In fairness, if the actual numbers in some smartphone markets are genuinely as high as 60% of Android users/devices infected, then... yeah. In that case, I'm underestimating the impact and it's worth at thinking more about whether or not the security impact is too high for us to naively allow sideloading -- at least without building much better UX or building much better safety measures around it.

That's a number that's high enough where it does make sense to take a step back and think about the security costs and move very cautiously. I mean, heck, to go all the way back to the original argument, if 1 in 10 people were being killed by murderers in a year, I'd be somewhat inclined to take law enforcement arguments about banning encryption more seriously.

At the same time, that number is very surprising to me and I'm kind of suspicious of it. Even the US numbers, I would be pretty surprised to find out that 1 in 10 Android devices is infected, because I'm not sure I would guess that as many as 1 in 10 Android users actually sideload apps.

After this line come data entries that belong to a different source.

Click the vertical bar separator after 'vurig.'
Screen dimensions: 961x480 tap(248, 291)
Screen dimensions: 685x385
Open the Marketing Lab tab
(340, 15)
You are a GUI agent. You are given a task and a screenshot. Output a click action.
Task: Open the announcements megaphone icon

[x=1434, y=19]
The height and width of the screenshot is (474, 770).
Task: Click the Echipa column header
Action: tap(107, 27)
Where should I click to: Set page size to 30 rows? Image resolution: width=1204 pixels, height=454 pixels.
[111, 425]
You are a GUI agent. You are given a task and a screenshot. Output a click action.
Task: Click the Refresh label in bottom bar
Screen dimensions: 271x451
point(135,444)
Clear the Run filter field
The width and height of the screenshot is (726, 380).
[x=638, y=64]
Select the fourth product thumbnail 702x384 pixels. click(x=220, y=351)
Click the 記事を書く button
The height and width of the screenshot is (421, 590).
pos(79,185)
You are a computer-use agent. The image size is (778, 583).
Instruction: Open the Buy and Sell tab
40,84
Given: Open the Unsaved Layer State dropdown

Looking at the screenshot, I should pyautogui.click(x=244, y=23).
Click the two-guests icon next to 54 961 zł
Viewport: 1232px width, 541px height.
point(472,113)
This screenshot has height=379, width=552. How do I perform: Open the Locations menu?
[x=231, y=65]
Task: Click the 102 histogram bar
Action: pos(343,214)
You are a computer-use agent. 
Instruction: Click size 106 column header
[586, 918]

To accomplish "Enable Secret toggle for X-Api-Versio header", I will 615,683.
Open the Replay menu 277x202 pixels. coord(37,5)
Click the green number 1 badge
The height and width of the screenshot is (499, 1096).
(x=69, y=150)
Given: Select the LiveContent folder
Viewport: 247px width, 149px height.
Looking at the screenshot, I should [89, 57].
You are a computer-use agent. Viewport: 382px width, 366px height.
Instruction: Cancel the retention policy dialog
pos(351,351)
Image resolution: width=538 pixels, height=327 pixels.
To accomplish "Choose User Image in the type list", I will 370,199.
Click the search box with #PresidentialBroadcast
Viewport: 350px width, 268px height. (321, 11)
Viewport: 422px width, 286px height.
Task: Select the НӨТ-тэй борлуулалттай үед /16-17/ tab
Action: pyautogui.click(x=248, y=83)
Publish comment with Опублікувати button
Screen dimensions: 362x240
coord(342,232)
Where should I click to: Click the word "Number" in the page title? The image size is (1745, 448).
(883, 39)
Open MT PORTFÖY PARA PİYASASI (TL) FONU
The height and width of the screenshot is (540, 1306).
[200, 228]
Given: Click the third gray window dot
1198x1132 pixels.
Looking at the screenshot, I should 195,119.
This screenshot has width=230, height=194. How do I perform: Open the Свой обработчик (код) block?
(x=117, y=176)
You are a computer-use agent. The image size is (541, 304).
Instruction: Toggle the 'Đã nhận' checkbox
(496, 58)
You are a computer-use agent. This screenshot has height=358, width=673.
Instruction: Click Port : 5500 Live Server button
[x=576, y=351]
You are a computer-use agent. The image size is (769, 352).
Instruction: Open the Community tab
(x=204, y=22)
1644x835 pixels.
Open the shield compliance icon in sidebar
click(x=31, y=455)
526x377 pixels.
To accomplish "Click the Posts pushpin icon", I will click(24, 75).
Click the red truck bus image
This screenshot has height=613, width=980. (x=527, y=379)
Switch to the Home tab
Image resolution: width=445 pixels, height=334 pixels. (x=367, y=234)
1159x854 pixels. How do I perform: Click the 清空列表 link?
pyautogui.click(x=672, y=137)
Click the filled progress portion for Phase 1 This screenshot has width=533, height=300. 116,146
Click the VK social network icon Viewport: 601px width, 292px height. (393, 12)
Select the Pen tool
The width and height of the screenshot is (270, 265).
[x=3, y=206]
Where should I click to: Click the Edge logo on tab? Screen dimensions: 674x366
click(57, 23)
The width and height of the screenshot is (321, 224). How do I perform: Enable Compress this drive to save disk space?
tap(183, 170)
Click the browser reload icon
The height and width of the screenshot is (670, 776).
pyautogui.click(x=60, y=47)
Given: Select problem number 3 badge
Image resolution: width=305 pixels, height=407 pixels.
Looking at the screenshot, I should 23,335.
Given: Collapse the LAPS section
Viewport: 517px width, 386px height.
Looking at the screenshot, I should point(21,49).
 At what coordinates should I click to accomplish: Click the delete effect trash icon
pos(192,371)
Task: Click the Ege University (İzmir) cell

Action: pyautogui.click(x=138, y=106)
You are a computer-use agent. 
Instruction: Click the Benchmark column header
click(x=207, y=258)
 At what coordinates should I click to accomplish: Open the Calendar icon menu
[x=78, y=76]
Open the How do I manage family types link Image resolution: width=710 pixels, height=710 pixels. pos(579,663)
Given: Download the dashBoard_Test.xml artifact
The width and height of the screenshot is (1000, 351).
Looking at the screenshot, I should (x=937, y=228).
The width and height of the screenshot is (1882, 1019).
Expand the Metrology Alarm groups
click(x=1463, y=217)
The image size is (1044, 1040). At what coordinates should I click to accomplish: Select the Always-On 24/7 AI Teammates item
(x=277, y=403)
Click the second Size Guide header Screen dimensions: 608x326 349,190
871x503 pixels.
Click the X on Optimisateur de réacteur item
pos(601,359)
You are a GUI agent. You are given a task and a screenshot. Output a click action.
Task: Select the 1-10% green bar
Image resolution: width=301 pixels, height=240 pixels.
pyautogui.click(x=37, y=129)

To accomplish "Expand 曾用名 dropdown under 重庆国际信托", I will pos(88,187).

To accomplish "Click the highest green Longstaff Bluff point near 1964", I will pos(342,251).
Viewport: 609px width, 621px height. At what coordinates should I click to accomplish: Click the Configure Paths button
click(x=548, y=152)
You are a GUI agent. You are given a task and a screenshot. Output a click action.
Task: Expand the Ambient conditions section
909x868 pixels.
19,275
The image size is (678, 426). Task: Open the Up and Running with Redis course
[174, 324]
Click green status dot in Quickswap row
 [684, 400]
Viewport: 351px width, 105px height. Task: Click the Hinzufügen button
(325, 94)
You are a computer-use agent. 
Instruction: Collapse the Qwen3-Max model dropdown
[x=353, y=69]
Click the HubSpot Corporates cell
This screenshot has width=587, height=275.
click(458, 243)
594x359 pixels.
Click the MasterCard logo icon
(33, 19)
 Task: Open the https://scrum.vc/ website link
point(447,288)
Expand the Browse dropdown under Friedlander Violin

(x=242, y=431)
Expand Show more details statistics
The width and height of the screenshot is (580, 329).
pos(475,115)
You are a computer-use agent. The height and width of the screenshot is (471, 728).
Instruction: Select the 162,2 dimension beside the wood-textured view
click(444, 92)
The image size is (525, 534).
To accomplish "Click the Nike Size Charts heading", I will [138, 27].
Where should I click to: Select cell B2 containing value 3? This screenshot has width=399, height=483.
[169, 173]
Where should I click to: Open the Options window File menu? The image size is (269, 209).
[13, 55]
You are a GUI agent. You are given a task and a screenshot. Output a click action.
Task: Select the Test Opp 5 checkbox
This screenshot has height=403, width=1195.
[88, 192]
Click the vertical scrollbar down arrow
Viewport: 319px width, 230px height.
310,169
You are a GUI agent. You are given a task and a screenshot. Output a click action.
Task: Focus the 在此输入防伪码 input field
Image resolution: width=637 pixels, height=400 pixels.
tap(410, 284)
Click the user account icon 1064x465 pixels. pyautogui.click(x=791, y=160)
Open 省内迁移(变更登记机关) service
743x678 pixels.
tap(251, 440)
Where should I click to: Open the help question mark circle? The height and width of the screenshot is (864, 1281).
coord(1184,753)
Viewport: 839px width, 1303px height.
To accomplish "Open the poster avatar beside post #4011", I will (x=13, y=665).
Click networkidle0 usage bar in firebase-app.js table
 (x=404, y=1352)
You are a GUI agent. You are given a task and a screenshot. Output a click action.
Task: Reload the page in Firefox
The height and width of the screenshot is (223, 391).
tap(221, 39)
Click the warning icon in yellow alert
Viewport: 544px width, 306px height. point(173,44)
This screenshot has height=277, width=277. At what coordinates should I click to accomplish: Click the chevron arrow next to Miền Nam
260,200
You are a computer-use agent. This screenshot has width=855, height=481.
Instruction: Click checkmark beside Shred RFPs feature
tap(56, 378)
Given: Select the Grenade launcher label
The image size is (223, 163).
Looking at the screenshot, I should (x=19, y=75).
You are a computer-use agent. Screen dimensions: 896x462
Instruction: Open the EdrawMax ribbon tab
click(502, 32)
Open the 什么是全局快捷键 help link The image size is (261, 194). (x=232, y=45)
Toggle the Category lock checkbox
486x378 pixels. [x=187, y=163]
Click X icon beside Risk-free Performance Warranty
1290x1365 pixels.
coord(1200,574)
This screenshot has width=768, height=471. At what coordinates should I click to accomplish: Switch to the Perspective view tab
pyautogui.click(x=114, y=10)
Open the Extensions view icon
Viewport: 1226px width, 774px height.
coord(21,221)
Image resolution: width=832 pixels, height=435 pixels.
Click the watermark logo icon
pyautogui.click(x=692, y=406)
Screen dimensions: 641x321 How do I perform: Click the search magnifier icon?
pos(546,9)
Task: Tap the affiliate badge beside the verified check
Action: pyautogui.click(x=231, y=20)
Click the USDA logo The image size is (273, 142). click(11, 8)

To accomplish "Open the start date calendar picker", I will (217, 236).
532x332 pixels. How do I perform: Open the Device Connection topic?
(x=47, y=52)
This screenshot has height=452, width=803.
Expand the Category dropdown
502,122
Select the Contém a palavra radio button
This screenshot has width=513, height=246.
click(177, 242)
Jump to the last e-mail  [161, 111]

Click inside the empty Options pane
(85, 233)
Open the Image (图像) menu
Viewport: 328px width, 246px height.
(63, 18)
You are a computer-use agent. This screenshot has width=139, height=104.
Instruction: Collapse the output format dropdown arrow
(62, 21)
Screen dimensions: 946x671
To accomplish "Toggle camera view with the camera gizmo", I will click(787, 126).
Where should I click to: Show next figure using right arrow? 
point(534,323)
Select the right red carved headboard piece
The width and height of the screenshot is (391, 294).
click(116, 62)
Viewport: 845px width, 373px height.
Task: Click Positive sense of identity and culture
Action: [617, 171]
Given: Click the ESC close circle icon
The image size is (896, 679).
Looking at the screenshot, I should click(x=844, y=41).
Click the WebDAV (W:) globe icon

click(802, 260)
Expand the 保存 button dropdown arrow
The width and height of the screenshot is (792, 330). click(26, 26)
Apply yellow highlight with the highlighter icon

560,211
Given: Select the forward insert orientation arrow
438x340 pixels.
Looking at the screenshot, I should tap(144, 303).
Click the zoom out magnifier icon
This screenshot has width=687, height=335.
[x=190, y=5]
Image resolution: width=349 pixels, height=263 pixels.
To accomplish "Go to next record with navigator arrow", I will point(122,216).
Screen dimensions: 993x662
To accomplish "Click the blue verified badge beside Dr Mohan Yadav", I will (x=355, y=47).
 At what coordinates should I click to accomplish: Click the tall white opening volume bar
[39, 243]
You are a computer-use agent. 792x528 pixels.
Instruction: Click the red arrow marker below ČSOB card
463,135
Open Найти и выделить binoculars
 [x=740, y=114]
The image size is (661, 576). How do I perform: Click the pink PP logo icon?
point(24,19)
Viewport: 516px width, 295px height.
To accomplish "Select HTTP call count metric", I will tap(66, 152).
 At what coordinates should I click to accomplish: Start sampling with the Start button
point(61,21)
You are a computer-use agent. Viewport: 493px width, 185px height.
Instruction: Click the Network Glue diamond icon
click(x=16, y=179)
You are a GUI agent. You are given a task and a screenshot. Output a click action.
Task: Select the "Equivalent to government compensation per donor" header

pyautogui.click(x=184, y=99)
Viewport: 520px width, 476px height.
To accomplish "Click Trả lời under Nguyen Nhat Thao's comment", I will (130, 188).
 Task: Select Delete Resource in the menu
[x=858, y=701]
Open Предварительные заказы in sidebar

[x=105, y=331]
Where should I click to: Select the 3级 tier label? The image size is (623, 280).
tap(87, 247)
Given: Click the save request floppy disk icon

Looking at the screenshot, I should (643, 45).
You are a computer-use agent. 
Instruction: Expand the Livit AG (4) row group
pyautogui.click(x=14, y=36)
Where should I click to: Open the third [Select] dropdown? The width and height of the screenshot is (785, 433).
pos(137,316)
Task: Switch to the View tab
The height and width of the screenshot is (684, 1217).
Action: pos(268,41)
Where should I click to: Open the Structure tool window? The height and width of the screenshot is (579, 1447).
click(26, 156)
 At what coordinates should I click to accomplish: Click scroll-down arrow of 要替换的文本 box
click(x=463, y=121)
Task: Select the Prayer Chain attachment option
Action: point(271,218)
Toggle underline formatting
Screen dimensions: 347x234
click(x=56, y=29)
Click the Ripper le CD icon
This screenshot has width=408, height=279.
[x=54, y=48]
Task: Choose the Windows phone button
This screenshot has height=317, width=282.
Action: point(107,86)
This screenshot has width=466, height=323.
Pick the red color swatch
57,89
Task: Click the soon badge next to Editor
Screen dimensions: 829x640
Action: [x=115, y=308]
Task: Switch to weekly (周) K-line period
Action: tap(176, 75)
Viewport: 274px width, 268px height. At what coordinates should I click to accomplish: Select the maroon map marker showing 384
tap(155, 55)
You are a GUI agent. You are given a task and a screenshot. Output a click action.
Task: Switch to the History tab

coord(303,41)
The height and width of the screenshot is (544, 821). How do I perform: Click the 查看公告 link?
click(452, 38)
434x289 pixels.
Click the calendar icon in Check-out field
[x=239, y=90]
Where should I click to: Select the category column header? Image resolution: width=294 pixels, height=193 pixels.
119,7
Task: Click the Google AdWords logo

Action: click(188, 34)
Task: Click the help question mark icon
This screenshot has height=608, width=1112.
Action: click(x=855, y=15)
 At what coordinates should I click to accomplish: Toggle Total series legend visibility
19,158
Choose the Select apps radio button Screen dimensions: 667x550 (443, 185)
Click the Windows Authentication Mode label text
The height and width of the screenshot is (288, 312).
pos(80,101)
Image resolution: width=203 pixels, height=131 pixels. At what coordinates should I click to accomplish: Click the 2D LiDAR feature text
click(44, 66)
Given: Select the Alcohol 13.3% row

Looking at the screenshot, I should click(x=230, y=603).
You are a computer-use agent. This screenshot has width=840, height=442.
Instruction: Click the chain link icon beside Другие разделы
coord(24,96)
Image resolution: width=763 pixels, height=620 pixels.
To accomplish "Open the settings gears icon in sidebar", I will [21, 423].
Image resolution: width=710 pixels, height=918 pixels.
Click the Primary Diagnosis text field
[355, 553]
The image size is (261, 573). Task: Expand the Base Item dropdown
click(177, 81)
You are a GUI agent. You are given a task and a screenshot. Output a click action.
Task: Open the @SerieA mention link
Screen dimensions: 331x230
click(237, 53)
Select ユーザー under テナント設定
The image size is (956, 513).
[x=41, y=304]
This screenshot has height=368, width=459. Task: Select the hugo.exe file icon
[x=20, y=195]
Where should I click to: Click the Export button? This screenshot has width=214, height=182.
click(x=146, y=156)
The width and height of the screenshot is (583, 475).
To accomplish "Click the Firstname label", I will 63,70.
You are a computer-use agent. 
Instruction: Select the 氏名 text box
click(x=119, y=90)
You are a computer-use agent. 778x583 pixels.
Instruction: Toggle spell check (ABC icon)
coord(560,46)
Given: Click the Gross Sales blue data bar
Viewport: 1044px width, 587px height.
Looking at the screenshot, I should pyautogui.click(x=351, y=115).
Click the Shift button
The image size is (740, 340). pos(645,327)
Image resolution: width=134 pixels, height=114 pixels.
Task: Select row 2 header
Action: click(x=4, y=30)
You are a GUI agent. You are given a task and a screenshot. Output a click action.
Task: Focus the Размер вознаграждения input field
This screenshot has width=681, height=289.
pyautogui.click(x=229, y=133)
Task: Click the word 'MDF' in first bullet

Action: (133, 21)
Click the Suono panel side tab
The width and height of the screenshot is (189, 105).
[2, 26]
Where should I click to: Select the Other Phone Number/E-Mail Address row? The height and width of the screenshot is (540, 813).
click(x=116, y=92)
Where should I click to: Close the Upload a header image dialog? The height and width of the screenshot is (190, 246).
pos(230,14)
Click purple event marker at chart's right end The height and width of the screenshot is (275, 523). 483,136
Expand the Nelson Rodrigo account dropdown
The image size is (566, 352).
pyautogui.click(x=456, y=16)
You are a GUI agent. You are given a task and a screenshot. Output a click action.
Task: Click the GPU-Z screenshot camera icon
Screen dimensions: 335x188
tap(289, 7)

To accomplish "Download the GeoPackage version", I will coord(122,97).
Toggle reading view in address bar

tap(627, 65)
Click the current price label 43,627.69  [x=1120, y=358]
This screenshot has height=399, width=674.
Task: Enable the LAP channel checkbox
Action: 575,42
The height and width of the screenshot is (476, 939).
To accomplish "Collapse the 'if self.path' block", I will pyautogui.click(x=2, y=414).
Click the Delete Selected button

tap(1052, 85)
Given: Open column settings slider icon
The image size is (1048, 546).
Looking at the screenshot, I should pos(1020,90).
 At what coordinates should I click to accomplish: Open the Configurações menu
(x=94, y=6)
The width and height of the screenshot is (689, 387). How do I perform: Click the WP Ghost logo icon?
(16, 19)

I almost wonder if different reports have different definitions of malware or something.

> That's 8%.

Good catch, I am bad at counting zeros. I think I must have done 20 million instead of 200. 8% is also a number where I start to think something is weird.

I assume that Google isn't lying, but there's a factor there I don't understand. Unless the average infected phone is getting infected 8-16 times in a row, I'm having trouble thinking about how those numbers reconcile.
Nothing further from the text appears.